David R. Lally, MD: I agree. It’s going to be a challenge regarding our field that we all haven’t seen before within terms associated with the burden of these types of patients currently coming into the busy clinics. It’s important from a patient perspective—at least in the beginning until we see how this plays away over time—that the care is provided by a retina specialist. Why? It’s not really because we need to change plus make choices based on what happens with the therapy in terms of the efficacy, at least in the beginning till we get more data. It’s more from a safety perspective. We retina doctors understand how to look at an OCT [optical coherence tomography]. We know how to evaluate for CNV [choroidal neovascularization] and exudation. We can catch a little of the fluid that develops over the small PED [pigment epithelial detachment] much better than other vision care companies. We want to catch any safety events while early because possible since initiating treatment as early as possible to treat CNV is very important. In the beginning, until all of us have more experience, these injections should be performed by retina professionals in a retina care setting, or even at minimum the therapy should be monitored carefully by the retina physician.
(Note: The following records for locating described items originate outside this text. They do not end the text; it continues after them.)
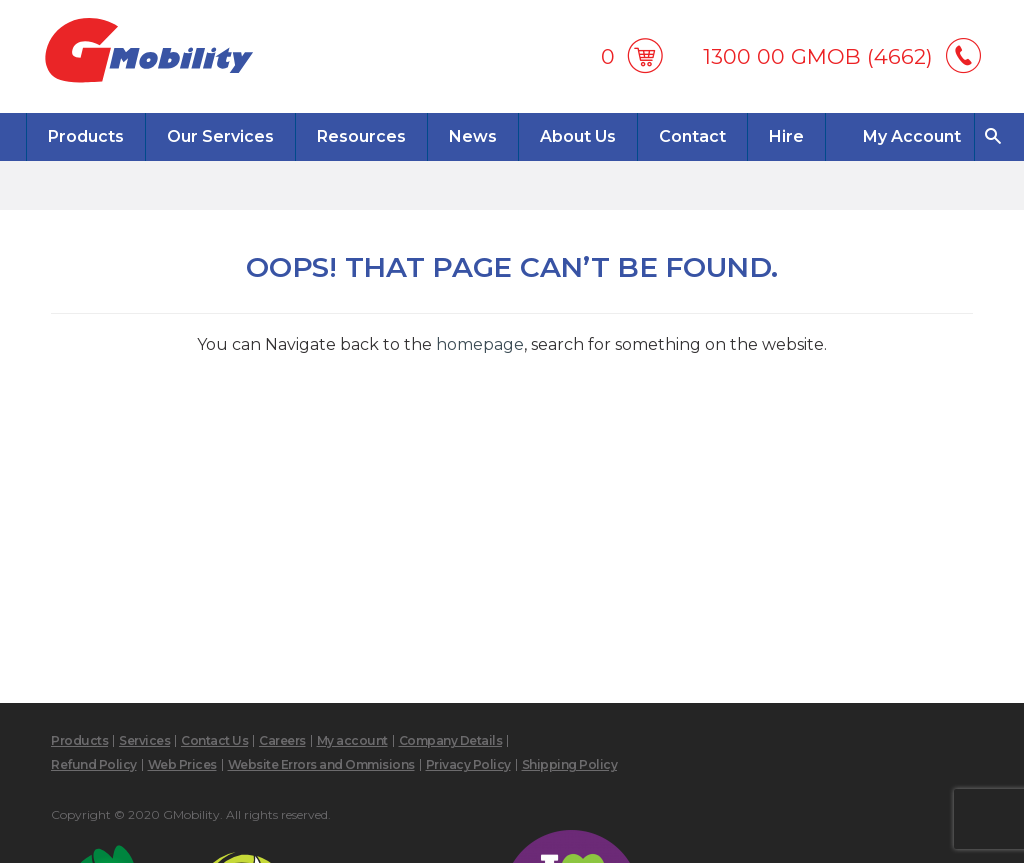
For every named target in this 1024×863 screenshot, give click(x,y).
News (473, 136)
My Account (912, 136)
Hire (786, 136)
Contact (692, 136)
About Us (578, 136)
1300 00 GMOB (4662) (818, 56)
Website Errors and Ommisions (321, 764)
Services (144, 740)
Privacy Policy (468, 764)
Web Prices (182, 764)
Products (86, 136)
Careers (282, 740)
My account (352, 740)
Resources (361, 136)
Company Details (451, 740)
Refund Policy (94, 764)
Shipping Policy (570, 764)
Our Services (220, 136)
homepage (480, 344)
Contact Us (214, 740)
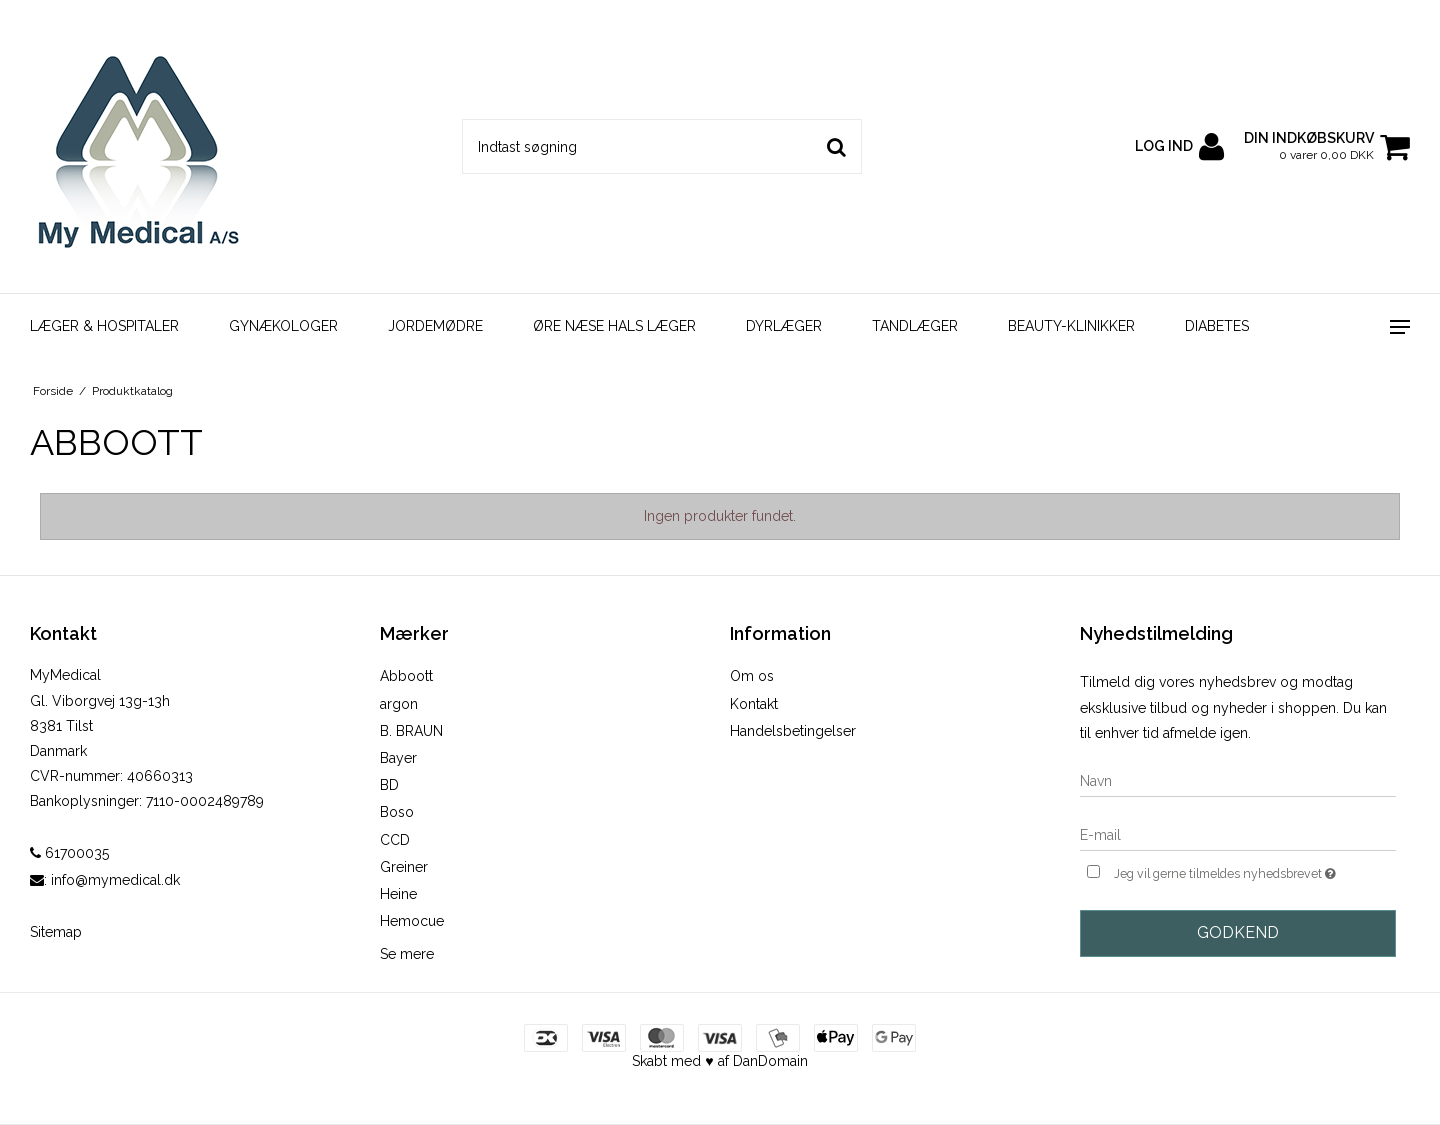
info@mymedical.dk (115, 880)
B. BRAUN (411, 731)
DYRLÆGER (784, 326)
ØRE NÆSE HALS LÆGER (614, 326)
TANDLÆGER (915, 326)
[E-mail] (1238, 835)
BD (389, 785)
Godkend (1238, 932)
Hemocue (412, 921)
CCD (395, 840)
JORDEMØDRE (435, 326)
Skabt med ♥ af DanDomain (719, 1061)
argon (399, 704)
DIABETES (1217, 326)
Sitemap (56, 932)
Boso (397, 812)
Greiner (404, 867)
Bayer (398, 758)
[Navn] (1238, 781)
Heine (398, 894)
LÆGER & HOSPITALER (104, 326)
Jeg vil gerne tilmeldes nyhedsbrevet (1255, 871)
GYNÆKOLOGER (283, 326)
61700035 (69, 853)
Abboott (406, 676)
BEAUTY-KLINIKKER (1071, 326)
Jayanth Sridhar, MD: To your point about safety events, we’ve observed IOI [intraocular inflammation] and retinal vasculitis. These are things that, thankfully, most eye treatment providers don’t have to recognize or deal with daily. We understand weird things can happen. That’s why you are right. When you initiate new therapy, that’s likely to be essential. The other thing that’s probably important: do you think we’re going to notice cost analysis data? All of us started this particular discussion simply by talking regarding the cost of geographic atrophy intended for society. Regrettably, someone is definitely making decisions as they ought to for anything. Is this something that insurance companies and American taxpayers need to invest inside? We’re going to find it is when we perform cost analyses, the loss of function for patients, caregivers, depression, and mortality. There’s going to be a very clear benefit. We all don’t understand what the price will be to get any of those drugs until we see a label, but it’s likely to be important to show that, just like anti-VEGF, this a therapy that not only save lives and is ethical but also most likely saves the particular system money.
Eleonora Lad, MD, PhD: Excellent point. The burden of care associated along with these injections was a hot topic in this year’s American Academy of Ophthalmology Retina Subspecialty Day. It seemed in order to be the central theme throughout the day. In the United Kingdom, for example, nurses are usually performing the majority of these types of intravitreal injections. To your point, David, I agree that will close monitoring of adverse events is important as the treatments are available to individuals.